------ TEXTE DE LECTURE

Sous l'angle de l'égalité des chances, toutefois, la mesure qui s'impose en priorité est le développement dans l'administration cantonale de structures de garde pour la petite enfance - le Département des finances ainsi que le Palais de justice ont des projets de crèches.
Plans d'action
L'approche intégrée de l'égalité présuppose, comme affirmé précédemment, une volonté politique, mais également une mise en oeuvre au sein des structures proprement dites. Cela signifie que les plans d'action ci-dessous ne sont pas des vues de l'esprit, mais ont fait l'objet d'une concertation, plus ou moins élaborée, engageant différents partenaires. Ces plans d'action sont donc consignés dans ce rapport, lequel est un rapport intermédiaire. Le Conseil d'Etat entendant revenir chaque année devant le Grand Conseil afin d'évaluer les mesures prises et la concrétisation des différents plans.
Plan d'action dans le domaine de la fiscalité
Le respect de l'égalité entre femmes et hommes était l'un des objectifs fixés, par la cheffe du Département des finances, à la Commission de relecture de la loi sur l'imposition des personnes physiques (LIPP). Intégrer l'égalité dans la réflexion, cela signifie s'interroger de manière systématique sur les effets fiscaux d'une mesure sur le groupe des femmes et sur le groupe des hommes. Précisons d'emblée qu'au sein des membres de la Commission de relecture, l'égalité allait de soi, ce qui facilita grandement la tâche.
Problème soulevé
Le système actuel de taxation commune engendre une discrimination indirecte. En effet, le revenu souvent plus faible de l'épouse, compte tenu du barème progressif, augmente sensiblement l'impôt dû et décourage de ce fait l'activité lucrative à temps partiel de l'épouse. Sans pouvoir adopter un système de taxation séparée des époux, il est important de reconnaître un statut de sujet fiscal à chacun des conjoints.
Mesures proposées
Chaque époux est considéré comme un contribuable, les déductions sont donc chiffrées par contribuable et non plus par couple.
Chaque époux ne répond que de sa part d'impôt.
Problème soulevé
Les femmes sont peu nombreuses à se perfectionner professionnellement alors qu'elles ont des besoins en formation lorsqu'elles doivent se réinsérer sur le marché du travail.
Mesure proposée
Les frais de perfectionnement professionnel et les frais de reconversion professionnelle sont déductibles des impôts.
Problème soulevé
De plus en plus de parents de jeunes enfants ont besoin d'un deuxième salaire et doivent faire garder leurs enfants.
Mesure proposée
Le principe d'une déduction des frais de garde des enfants jusqu'à l'âge de 12 ans, pour les parents célibataires, veufs, divorcés, séparés de corps ou de fait et qui tiennent ménage indépendant avec leur(s) enfant(s) mineur(s) dont ils ont la garde, est introduit sous la forme d'une déduction sociale.

------------
------ INFORMATIONS FOURNIES

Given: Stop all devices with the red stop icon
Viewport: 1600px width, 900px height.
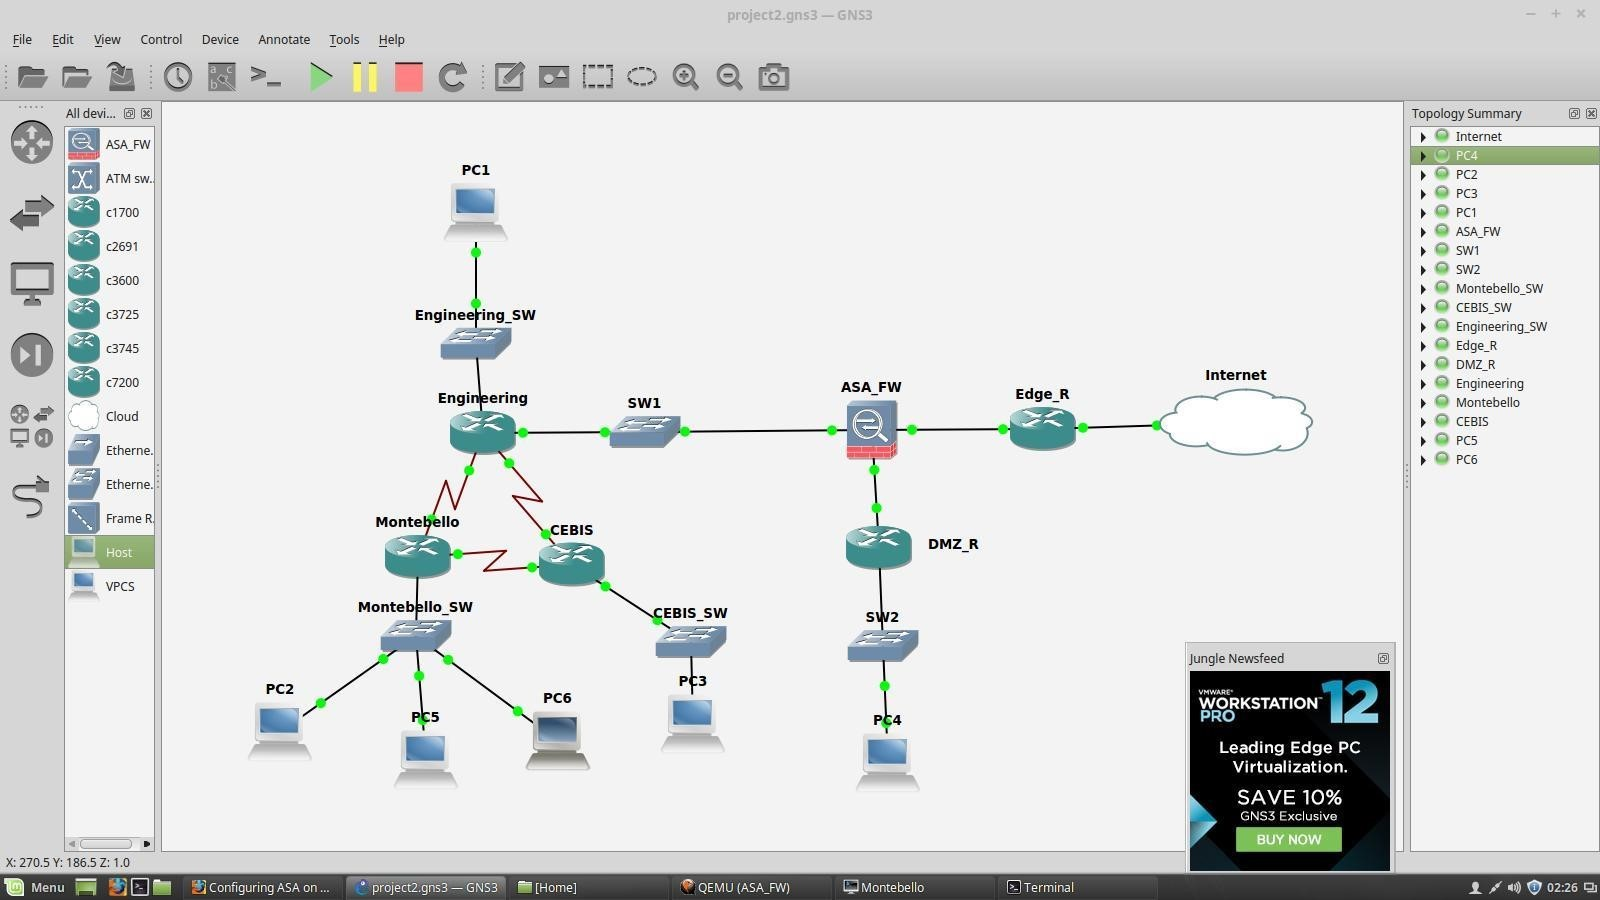Looking at the screenshot, I should (407, 76).
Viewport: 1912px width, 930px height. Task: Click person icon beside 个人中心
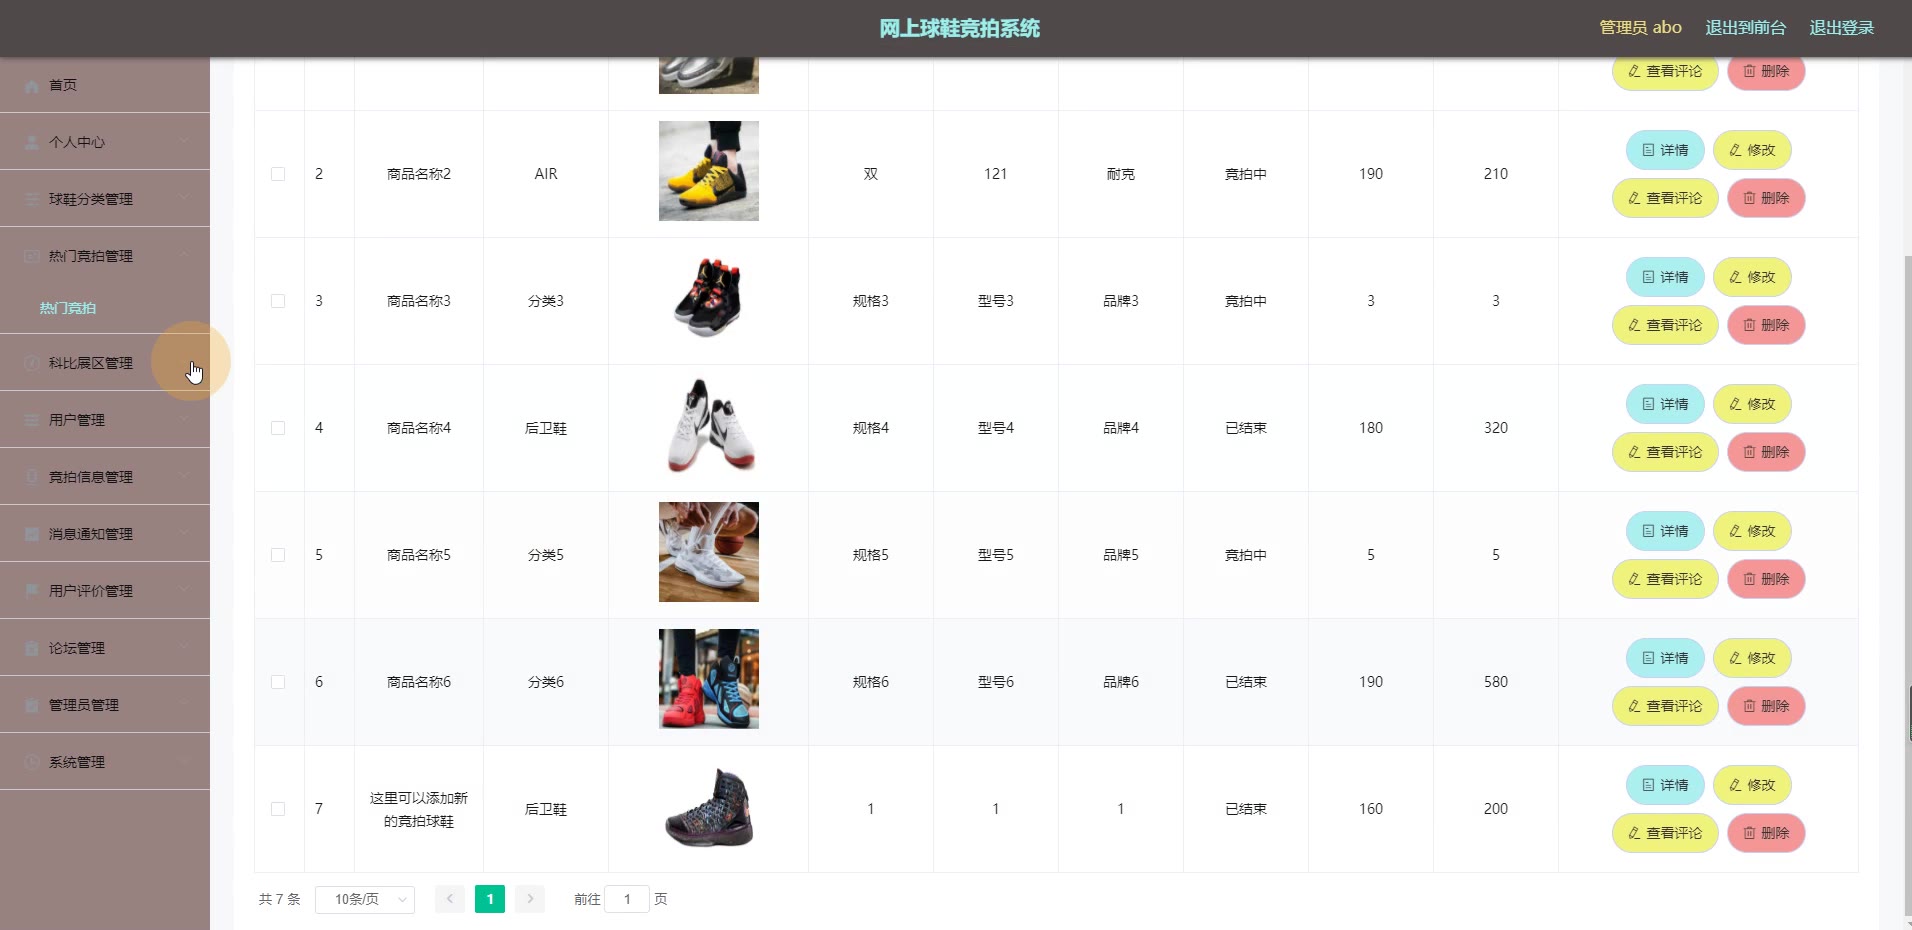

------------

VOTRE TÂCHE -
Recopiez le passage du texte de lecture qui va de « Sous l'angle de » jusqu'à « projets de crèches. », en y renommant « crèches » en « garderies ».

RÉPONSE À L'EXERCICE -
Sous l'angle de l'égalité des chances, toutefois, la mesure qui s'impose en priorité est le développement dans l'administration cantonale de structures de garde pour la petite enfance - le Département des finances ainsi que le Palais de justice ont des projets de garderies.